* [What the task asks] Only certain lines below are wanted: those starting at the line containing "Screenshot is 1191x2576." and ending at the line containing "دانلود مستقیم از سایت فری پیک (350, 112)", both included, each retyped exactly.

+===+

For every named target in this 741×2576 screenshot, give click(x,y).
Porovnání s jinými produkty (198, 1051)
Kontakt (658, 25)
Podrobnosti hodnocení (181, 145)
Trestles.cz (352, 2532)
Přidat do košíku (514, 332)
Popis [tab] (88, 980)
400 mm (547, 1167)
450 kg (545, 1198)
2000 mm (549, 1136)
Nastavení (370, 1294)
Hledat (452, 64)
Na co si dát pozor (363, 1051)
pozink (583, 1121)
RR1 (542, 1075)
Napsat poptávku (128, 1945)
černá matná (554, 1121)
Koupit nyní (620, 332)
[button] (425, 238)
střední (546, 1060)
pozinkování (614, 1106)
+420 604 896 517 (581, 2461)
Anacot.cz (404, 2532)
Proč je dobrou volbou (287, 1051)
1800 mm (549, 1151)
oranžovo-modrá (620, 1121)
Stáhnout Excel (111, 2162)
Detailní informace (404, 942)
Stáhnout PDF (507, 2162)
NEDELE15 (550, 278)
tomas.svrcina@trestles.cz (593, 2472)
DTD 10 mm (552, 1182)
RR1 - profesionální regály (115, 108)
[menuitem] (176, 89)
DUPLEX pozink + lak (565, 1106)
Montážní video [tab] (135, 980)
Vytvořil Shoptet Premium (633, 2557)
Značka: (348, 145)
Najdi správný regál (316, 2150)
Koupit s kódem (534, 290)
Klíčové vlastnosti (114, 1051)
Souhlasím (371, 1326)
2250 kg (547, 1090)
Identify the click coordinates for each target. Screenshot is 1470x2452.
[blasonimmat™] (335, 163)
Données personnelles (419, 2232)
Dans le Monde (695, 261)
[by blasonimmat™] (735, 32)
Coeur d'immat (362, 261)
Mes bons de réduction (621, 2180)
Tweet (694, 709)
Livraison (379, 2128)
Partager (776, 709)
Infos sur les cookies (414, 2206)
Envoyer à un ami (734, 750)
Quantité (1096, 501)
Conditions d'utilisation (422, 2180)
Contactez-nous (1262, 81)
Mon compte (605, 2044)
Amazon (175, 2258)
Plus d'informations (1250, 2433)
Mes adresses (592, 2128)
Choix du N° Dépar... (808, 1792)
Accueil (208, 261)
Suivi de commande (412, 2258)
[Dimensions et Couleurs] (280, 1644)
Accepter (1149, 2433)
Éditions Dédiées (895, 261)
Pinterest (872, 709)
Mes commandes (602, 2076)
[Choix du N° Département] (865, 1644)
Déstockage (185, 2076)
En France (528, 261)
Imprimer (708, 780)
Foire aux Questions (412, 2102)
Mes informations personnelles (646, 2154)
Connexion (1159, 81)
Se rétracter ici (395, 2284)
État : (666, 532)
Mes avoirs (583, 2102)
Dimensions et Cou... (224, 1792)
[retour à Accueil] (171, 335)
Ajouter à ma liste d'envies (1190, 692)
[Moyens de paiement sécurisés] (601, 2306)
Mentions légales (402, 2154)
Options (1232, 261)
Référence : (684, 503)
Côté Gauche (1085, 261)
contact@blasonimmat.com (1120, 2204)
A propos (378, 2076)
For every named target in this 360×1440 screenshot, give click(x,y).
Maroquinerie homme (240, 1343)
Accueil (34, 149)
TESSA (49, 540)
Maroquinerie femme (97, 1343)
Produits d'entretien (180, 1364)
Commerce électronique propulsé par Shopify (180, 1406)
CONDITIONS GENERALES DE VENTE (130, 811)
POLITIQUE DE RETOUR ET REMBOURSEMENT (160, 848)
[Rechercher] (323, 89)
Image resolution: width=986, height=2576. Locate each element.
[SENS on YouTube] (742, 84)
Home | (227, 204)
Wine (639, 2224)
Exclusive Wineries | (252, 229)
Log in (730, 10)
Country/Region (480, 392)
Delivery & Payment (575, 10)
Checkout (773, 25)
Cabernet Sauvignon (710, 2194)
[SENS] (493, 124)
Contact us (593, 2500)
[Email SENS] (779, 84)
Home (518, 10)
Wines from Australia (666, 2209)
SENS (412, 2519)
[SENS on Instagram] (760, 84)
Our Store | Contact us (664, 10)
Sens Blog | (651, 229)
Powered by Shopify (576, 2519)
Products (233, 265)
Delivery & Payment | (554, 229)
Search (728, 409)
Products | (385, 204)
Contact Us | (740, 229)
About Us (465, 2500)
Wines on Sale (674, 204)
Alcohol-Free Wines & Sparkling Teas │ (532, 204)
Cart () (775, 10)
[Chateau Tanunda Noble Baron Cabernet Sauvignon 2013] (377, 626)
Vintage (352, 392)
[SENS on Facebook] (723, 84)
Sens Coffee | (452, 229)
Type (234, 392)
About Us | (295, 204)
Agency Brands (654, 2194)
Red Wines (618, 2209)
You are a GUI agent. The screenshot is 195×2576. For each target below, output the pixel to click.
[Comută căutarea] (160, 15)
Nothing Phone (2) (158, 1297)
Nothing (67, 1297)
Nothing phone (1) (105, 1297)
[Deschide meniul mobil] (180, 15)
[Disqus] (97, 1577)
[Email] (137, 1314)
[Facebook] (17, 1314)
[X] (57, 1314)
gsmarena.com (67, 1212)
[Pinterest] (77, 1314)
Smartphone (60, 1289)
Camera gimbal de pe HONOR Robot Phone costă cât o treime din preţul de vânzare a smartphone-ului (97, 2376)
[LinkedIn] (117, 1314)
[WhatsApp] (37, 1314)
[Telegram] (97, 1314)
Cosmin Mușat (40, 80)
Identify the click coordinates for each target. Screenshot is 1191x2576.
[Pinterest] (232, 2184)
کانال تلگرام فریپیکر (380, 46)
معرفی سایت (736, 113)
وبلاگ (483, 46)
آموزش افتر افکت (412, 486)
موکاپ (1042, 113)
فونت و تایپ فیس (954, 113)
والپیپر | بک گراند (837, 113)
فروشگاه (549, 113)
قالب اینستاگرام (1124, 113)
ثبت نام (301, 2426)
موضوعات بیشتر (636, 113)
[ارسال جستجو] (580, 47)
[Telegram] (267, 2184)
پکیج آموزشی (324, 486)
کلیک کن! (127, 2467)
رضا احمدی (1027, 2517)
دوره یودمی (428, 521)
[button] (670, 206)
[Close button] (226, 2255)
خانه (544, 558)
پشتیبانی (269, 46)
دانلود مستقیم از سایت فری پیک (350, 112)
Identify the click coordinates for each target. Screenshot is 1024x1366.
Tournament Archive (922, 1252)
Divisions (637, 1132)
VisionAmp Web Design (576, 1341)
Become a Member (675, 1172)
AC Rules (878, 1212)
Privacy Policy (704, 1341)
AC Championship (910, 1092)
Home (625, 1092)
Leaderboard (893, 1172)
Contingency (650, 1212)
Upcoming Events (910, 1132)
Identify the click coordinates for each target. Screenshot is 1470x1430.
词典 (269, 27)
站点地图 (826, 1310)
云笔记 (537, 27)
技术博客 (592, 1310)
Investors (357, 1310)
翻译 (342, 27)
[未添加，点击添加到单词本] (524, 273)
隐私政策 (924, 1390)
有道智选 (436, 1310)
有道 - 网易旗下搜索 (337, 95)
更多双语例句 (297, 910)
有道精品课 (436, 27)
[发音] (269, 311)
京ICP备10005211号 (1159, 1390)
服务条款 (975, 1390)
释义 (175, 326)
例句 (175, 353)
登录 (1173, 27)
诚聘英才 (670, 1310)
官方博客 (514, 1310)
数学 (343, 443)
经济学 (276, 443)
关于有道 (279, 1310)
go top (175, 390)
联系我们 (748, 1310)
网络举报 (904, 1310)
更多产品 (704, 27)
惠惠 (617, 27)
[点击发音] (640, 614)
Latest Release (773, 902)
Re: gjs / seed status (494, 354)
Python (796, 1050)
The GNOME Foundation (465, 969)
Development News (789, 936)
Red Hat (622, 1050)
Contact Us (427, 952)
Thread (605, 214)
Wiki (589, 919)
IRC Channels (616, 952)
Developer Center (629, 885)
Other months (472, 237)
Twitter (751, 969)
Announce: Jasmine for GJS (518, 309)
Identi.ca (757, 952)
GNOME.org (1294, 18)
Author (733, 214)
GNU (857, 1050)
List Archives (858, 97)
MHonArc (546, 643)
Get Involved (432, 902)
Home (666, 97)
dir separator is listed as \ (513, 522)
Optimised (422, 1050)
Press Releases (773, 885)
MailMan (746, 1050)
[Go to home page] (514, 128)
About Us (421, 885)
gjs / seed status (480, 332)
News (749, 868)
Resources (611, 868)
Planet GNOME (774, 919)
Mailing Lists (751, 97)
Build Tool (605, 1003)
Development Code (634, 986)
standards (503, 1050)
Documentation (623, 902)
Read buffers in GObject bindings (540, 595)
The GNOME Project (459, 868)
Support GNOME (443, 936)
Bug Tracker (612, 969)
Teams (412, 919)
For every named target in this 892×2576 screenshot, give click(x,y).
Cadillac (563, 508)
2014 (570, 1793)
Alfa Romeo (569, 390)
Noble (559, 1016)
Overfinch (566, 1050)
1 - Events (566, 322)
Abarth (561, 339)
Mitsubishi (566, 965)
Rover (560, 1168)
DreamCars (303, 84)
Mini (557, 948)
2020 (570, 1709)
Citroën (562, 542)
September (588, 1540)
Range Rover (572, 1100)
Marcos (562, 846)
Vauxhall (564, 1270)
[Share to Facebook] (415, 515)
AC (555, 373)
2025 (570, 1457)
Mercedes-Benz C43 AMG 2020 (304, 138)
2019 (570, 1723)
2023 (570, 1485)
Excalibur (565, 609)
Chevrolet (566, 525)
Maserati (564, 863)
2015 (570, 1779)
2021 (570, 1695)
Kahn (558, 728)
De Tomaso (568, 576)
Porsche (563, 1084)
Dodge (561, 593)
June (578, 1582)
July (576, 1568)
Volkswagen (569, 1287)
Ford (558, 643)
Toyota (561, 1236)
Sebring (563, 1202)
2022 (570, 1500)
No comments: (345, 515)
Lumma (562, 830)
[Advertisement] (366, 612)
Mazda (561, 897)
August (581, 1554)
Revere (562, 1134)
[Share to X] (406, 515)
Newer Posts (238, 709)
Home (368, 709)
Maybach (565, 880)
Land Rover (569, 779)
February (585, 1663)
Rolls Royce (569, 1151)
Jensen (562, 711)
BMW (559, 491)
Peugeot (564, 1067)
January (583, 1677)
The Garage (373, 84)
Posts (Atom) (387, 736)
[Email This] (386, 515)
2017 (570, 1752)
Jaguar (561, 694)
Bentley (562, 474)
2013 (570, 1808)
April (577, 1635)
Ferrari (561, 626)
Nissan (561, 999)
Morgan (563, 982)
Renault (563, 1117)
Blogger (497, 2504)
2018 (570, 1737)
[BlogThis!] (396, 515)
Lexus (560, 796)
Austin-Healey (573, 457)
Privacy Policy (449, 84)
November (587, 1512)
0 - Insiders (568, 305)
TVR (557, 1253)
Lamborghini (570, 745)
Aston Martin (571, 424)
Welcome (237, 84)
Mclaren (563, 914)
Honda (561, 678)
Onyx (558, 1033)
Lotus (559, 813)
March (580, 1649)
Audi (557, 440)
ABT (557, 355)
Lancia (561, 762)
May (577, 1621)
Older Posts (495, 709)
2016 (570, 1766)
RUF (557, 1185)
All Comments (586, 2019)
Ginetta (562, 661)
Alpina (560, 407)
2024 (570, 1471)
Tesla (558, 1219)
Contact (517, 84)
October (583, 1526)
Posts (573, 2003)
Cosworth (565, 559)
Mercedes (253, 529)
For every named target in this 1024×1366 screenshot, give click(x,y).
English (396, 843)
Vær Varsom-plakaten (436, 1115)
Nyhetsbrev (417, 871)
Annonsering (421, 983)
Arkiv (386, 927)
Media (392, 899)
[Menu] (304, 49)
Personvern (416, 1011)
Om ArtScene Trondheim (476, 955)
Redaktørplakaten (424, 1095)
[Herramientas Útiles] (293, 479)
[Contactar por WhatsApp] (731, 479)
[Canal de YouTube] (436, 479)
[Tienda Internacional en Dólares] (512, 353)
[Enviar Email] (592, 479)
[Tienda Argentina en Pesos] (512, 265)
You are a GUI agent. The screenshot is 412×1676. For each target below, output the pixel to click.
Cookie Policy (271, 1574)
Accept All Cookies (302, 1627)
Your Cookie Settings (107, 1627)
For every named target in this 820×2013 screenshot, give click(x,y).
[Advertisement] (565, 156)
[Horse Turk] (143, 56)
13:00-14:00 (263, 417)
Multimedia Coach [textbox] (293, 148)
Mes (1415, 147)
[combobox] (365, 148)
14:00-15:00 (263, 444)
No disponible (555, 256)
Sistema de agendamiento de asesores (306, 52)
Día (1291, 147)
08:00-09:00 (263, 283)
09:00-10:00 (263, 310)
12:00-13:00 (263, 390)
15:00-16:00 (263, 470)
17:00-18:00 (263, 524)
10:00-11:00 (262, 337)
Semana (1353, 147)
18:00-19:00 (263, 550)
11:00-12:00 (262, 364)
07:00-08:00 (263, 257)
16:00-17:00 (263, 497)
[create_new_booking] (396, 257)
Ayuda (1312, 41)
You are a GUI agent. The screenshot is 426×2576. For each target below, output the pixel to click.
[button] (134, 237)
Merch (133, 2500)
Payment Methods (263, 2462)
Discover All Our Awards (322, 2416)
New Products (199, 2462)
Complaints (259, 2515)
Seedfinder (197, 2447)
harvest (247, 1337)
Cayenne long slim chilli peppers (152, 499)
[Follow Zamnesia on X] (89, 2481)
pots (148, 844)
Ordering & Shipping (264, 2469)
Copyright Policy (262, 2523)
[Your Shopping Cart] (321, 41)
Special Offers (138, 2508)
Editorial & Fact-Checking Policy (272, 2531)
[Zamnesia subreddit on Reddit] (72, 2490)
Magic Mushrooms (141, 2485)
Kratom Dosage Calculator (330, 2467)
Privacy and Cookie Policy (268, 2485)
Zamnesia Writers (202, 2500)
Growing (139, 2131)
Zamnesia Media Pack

+===+

* [Answer box]
Identify the click coordinates for each target. Screenshot is 1191x2576.
[Pinterest] (232, 2184)
کانال تلگرام فریپیکر (380, 46)
معرفی سایت (736, 113)
وبلاگ (483, 46)
آموزش افتر افکت (412, 486)
موکاپ (1042, 113)
فونت و تایپ فیس (954, 113)
والپیپر | بک گراند (837, 113)
فروشگاه (549, 113)
قالب اینستاگرام (1124, 113)
ثبت نام (301, 2426)
موضوعات بیشتر (636, 113)
[ارسال جستجو] (580, 47)
[Telegram] (267, 2184)
پکیج آموزشی (324, 486)
کلیک کن! (127, 2467)
رضا احمدی (1027, 2517)
دوره یودمی (428, 521)
[button] (670, 206)
[Close button] (226, 2255)
خانه (544, 558)
پشتیبانی (269, 46)
دانلود مستقیم از سایت فری پیک (350, 112)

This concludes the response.